┏━━
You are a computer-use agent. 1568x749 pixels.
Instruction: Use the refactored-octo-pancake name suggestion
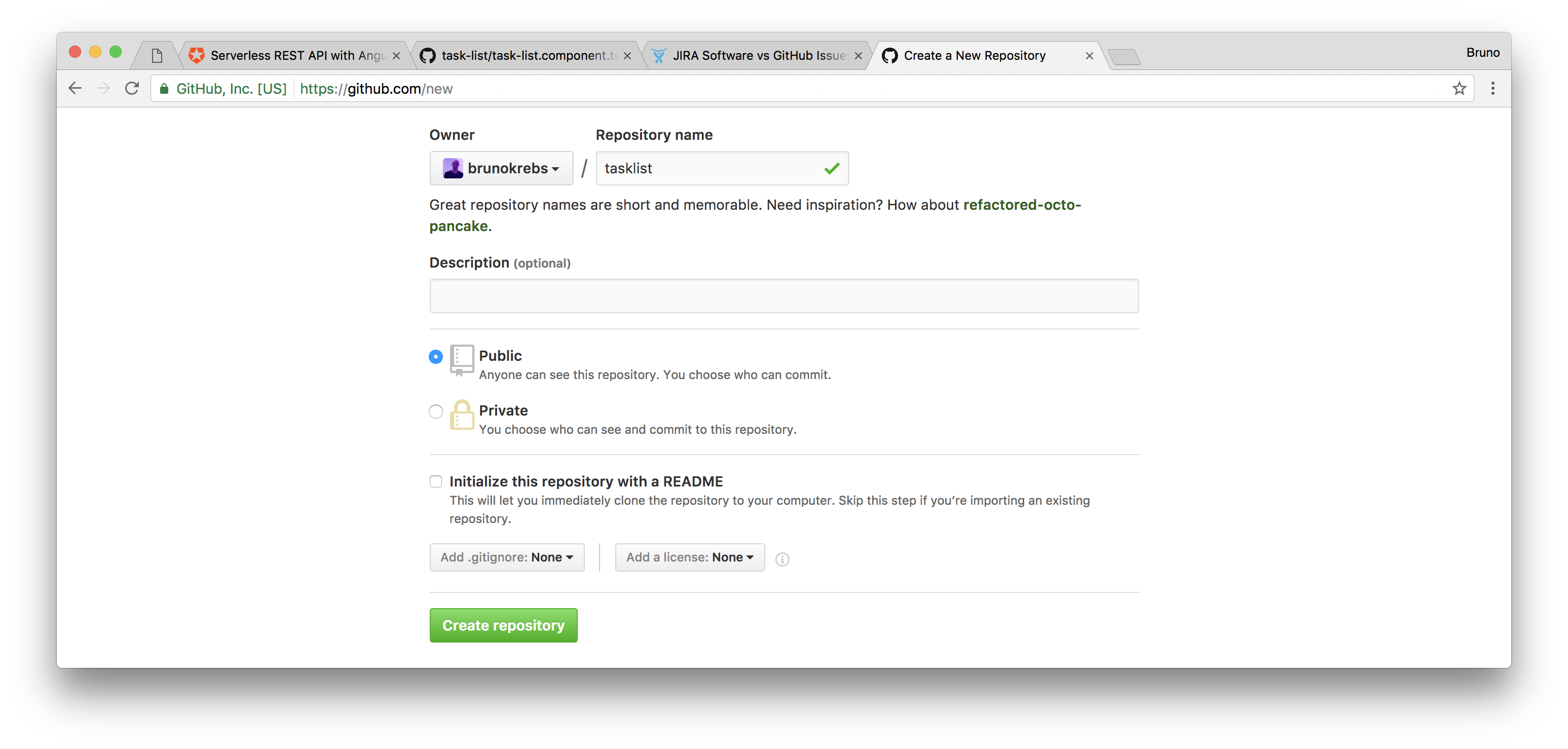1021,205
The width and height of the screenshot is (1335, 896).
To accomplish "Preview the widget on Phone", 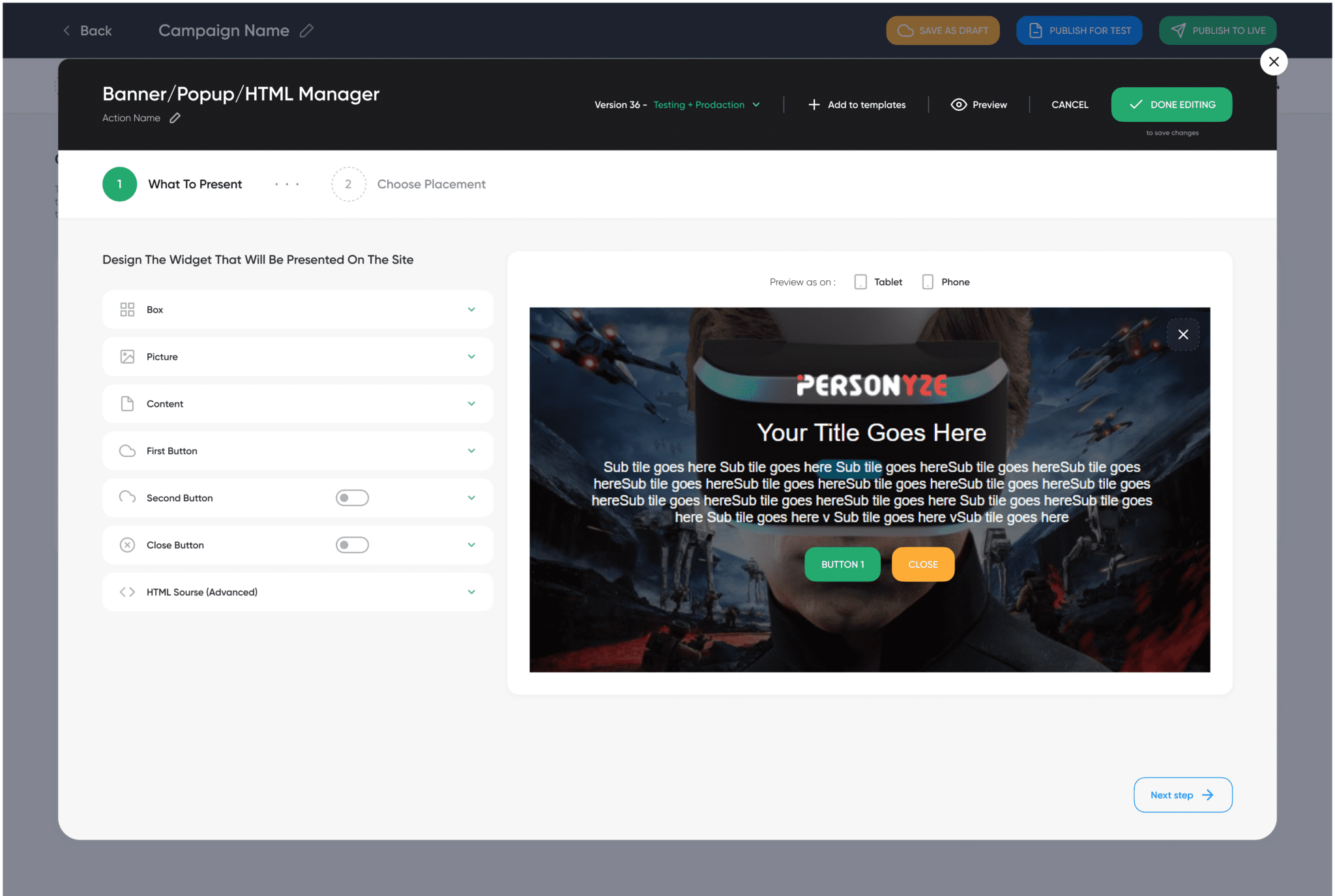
┗━━
» **PROBLEM REQUIREMENTS**
Keep every word of the records exact as you write them out, but drop the pictures.

» **YOUR RESPONSE**
You are a computer-use agent. 1568x749 pixels.
Instruction: Use the refactored-octo-pancake name suggestion
1021,205
The width and height of the screenshot is (1335, 896).
To accomplish "Preview the widget on Phone", 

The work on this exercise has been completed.